Site information
- Type: Tower house
- Condition: Ruined

Location
- Clackriach Castle Location in Aberdeenshire
- Coordinates: 57°30′49″N 2°06′51″W﻿ / ﻿57.513734°N 2.114106°W

Site history
- Built: 16th century

= Clackriach Castle =

16th-century tower house in Scotland

Clackriach Castle was a 16th-century tower house, about 11 mi north of Ellon, Aberdeenshire, Scotland, and 1 mi south-east of Maud, south of the South Ugie Water.

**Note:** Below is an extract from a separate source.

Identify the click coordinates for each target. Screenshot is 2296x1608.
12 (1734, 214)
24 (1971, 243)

Alternative names are Glackriach Castle and Clachraich Castle.

== History ==
The property belonged to the Keiths.

== Structure ==
Only the north-east angle of Clackriach Castle remains, about 7.0 m high. The north wall, which includes part of a window, is about 2.7 m long. In the inside angle are remains of a staircase. The walls are roughly coursed with rubble infilling, lime mortared.

The castle was on a slight eminence. It was an oblong building with a projecting wing; there was a turreted staircase, and arched doorway and window, evidence of which remained up to the 19th century.

== Vicinity ==
The disused Mill of Clackriach dates to around 1827. As of 1990, its brick kiln was partly fallen in. Nearby Mill House is of similar age.

Windhill Farm, from the 18th century, sits high on the slopes of the Hill of Dens. It is "a crouching farmhouse with coped chimneys and large granite skew putts with a large porch, c. 1800, and pantiled steading".